Species of gastropod

Pilgrivexillum castum is a species of small sea snail, marine gastropod mollusk in the family Costellariidae, the ribbed miters.

==Homonymy==
Sowerby II, 1874 introduced the new replacement name Mitra hastata for Turricula casta H. Adams, 1872 non Voluta casta Gmelin, 1791, both of which he placed in Mitra, but Sowerby's name is preoccupied by M. hastata Karsten, 1849. Since the replacement name is no longer in use and the taxa are no longer considered congeneric (Gmelin's taxon is now called Scabricola casta), Adams' name should be used (ICZN Article 59.3).

==Description==
The length of the white shell attains 8.5 mm, its diameter 3 mm.

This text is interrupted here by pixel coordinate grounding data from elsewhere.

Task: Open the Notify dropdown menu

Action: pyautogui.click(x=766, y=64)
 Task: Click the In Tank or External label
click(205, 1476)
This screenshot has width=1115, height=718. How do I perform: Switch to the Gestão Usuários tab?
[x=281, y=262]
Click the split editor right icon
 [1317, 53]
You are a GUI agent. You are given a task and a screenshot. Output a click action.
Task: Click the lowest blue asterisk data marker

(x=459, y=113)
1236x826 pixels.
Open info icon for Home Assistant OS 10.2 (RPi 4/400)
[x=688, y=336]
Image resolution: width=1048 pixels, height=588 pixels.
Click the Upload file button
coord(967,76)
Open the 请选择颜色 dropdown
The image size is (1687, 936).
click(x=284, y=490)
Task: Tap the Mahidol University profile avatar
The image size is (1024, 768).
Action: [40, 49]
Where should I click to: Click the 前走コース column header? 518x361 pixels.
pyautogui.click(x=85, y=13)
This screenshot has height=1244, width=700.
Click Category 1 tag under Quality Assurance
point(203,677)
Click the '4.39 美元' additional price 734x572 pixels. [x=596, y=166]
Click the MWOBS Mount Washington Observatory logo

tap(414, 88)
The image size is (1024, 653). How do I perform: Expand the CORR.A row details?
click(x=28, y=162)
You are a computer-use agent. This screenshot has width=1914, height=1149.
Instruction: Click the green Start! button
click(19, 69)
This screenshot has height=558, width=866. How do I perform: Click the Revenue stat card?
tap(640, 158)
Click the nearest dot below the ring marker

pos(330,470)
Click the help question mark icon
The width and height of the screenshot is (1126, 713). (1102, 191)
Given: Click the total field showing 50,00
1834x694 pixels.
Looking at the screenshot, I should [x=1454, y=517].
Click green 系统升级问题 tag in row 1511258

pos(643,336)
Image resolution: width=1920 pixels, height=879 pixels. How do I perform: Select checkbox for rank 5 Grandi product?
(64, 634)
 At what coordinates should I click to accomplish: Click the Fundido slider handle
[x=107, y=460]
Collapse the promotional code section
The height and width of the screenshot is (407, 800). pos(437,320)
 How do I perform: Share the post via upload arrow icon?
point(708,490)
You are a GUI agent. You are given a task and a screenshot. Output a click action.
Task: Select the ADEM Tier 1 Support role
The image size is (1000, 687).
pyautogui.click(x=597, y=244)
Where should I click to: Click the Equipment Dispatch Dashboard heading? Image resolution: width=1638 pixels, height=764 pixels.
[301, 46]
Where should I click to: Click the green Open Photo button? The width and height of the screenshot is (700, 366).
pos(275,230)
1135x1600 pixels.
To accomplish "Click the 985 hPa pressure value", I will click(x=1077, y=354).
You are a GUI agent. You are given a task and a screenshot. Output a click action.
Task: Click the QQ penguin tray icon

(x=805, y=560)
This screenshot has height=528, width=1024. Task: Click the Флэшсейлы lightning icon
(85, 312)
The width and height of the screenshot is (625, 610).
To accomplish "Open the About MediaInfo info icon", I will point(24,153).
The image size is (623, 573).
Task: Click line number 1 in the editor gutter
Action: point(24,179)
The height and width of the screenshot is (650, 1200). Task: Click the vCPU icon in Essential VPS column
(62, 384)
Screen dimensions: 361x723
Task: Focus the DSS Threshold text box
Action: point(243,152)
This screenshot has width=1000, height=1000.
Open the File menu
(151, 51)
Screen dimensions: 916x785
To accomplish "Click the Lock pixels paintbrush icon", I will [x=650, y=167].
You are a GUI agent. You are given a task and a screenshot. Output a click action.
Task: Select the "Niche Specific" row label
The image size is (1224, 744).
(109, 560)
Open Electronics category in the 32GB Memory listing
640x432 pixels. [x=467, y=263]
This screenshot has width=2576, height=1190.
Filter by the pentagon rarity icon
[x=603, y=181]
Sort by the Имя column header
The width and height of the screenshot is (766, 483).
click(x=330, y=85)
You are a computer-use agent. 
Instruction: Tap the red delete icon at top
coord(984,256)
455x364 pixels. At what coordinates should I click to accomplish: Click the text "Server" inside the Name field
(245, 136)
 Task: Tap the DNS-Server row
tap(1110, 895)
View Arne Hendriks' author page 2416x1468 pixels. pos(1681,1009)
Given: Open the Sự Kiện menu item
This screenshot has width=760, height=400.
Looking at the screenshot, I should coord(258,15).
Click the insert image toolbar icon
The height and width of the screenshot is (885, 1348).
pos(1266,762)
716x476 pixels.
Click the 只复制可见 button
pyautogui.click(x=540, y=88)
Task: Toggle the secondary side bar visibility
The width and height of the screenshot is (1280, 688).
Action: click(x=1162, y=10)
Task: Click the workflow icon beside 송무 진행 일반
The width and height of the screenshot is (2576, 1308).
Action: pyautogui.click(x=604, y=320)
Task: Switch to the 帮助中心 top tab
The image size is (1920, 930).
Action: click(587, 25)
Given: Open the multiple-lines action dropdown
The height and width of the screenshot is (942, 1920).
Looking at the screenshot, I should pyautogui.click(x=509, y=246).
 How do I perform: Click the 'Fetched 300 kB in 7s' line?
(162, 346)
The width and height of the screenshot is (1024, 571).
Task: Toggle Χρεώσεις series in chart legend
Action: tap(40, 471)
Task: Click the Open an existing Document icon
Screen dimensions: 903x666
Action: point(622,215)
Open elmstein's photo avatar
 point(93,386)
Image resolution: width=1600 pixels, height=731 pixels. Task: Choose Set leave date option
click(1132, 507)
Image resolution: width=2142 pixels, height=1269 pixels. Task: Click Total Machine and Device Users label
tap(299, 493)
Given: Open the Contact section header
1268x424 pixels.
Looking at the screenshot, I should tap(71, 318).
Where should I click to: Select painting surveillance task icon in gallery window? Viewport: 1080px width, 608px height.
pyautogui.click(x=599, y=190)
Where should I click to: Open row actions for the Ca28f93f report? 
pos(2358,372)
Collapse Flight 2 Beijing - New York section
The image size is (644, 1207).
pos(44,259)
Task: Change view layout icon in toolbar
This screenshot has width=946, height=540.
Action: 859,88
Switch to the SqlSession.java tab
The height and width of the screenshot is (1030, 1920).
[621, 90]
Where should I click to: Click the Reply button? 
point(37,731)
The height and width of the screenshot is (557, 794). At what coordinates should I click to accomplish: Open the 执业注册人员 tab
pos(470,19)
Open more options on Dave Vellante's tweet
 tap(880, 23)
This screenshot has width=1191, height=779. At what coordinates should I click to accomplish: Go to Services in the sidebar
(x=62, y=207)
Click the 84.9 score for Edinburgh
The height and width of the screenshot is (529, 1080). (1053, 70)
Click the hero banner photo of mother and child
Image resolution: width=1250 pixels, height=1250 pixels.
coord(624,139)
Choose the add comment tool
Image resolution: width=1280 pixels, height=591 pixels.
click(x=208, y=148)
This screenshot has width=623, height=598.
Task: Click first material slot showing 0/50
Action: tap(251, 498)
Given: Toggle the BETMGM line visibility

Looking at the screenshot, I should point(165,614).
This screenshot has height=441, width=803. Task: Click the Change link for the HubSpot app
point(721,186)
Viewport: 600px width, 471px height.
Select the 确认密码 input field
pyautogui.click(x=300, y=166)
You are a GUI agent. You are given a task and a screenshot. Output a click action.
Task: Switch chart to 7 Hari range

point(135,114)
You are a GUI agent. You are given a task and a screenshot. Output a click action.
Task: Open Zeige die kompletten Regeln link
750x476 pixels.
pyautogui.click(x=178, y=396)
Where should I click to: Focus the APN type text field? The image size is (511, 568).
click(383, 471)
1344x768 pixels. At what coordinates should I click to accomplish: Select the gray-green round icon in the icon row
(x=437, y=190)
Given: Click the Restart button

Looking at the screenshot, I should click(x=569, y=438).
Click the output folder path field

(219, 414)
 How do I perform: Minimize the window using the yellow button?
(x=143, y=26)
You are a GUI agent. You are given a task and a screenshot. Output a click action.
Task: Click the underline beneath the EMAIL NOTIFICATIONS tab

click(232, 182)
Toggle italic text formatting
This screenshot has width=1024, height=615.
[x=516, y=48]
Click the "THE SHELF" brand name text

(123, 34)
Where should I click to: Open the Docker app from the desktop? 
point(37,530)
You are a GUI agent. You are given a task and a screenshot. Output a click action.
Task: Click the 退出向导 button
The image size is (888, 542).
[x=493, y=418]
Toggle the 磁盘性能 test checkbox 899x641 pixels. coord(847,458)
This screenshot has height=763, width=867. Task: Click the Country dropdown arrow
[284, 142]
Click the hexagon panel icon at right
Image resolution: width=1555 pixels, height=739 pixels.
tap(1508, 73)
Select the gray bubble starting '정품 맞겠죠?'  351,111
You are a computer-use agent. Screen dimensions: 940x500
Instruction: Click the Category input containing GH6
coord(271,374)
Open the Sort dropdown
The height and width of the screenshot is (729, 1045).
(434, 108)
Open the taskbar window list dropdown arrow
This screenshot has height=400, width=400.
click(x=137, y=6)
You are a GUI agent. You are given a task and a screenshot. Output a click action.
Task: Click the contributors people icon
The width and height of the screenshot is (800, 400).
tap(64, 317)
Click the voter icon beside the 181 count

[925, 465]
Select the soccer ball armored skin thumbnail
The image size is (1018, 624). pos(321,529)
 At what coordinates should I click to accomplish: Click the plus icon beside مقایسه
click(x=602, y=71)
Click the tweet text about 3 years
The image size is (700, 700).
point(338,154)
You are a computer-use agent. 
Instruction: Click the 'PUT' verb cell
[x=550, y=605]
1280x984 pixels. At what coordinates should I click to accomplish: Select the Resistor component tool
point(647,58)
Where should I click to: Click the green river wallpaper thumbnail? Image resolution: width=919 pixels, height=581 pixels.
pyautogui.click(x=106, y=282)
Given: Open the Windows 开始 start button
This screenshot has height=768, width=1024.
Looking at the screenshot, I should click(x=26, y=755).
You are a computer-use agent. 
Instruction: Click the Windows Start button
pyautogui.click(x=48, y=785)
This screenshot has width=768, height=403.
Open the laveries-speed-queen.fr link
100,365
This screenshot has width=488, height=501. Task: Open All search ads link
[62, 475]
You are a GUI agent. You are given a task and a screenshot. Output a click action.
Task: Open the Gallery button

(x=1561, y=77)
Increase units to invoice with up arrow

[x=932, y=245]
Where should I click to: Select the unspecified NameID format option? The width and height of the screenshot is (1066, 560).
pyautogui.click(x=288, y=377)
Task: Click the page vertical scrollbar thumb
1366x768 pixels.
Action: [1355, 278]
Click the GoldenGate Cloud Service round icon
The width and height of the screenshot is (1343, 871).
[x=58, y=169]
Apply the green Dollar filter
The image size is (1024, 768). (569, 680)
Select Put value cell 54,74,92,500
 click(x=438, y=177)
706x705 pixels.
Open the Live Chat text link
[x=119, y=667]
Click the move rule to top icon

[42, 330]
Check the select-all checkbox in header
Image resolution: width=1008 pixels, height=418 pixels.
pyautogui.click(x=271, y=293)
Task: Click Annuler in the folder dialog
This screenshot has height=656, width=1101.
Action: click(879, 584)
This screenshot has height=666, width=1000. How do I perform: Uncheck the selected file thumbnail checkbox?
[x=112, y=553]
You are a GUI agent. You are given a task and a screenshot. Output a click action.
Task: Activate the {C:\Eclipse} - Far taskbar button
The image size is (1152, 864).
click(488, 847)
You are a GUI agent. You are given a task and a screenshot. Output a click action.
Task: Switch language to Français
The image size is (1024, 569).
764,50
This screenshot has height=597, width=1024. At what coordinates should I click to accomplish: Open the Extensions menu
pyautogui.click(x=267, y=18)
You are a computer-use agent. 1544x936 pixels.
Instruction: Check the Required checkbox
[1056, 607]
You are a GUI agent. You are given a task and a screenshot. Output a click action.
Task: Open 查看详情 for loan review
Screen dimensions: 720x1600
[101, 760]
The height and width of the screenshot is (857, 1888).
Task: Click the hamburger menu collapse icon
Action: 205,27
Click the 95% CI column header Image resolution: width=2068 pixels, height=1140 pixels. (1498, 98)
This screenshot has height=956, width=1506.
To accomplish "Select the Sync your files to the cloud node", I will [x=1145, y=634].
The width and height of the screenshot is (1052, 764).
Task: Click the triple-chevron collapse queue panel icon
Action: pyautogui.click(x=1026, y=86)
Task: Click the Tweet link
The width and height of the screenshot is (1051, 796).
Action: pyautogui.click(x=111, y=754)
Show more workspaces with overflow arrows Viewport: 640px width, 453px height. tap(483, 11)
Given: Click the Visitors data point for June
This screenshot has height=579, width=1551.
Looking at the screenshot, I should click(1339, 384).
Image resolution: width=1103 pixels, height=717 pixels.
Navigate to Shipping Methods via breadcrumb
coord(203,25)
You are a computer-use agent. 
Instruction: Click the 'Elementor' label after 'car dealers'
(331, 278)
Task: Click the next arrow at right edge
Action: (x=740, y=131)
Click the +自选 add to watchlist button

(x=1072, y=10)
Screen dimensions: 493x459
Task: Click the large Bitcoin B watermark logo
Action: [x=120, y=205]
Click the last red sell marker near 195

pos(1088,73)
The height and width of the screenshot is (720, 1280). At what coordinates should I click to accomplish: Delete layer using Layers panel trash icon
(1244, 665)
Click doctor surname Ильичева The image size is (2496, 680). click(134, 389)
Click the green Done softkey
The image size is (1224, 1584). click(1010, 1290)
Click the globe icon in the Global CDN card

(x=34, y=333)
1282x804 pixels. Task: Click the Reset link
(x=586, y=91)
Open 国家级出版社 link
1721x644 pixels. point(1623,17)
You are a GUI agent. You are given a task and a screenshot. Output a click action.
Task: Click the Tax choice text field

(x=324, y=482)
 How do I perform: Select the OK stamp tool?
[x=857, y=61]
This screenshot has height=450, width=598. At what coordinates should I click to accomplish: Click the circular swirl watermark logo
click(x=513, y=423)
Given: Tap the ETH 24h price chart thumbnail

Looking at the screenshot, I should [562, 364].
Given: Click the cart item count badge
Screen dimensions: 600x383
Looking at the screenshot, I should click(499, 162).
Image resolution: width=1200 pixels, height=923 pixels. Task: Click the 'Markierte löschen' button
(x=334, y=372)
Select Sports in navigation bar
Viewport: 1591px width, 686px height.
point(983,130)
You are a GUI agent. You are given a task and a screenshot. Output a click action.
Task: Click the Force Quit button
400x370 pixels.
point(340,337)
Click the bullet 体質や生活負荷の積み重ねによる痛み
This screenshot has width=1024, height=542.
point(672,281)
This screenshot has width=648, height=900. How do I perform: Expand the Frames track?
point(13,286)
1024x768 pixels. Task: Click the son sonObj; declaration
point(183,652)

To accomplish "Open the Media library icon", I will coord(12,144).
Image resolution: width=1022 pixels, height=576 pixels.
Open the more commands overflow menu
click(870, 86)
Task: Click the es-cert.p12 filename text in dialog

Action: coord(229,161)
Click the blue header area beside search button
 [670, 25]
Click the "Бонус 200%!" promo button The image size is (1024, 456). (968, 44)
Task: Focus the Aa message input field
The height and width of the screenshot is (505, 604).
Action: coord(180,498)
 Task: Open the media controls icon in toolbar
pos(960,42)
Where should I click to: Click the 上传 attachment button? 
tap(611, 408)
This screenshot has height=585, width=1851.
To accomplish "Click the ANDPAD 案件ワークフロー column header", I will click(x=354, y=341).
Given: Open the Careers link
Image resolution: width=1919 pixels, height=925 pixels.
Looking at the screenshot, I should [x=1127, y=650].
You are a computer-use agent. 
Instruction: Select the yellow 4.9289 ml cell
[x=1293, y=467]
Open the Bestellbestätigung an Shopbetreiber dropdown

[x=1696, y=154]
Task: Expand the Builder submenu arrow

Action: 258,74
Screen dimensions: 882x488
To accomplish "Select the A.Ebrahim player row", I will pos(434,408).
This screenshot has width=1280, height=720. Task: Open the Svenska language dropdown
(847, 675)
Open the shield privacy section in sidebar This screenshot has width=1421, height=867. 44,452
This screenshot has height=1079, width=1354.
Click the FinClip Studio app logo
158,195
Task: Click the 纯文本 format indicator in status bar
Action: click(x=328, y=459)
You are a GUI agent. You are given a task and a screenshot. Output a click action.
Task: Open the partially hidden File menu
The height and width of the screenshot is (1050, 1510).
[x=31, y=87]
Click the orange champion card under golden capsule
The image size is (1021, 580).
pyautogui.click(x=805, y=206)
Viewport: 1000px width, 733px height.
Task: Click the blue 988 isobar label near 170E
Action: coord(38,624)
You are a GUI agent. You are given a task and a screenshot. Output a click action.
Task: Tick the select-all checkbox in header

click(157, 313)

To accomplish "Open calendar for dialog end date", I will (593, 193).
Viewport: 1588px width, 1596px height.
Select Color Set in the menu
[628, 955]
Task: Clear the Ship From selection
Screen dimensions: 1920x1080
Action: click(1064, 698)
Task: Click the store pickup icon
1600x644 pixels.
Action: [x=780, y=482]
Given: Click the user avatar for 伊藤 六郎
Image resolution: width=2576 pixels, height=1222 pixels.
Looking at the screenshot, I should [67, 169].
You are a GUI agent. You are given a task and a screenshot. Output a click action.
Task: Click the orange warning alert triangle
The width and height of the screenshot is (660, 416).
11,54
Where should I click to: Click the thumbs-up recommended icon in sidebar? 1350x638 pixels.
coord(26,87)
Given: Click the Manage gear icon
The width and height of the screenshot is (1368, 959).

(Original description in Latin of Vexillum castum) The white shell is rather thin and has an elongated, spindle-like shape. It is sculpted with curved, lengthwise folds, and the spaces between these folds are grooved crosswise. The spire is elongated and consists of ten scarcely convex whorls that are slightly knobby near the top. The body whorl abruptly narrows toward the front. The columella has three folds, the siphonal canal is slightly extended and curved backward, and the outer lip is sharp and simple.

==Distribution==
This species occurs in the Red Sea; in the Indo-west and Central Pacific: from the Persian Gulf to the Society Islands and Hawaii and the Kermadec Islands; also off Papua New Guinea and Queensland (Australia).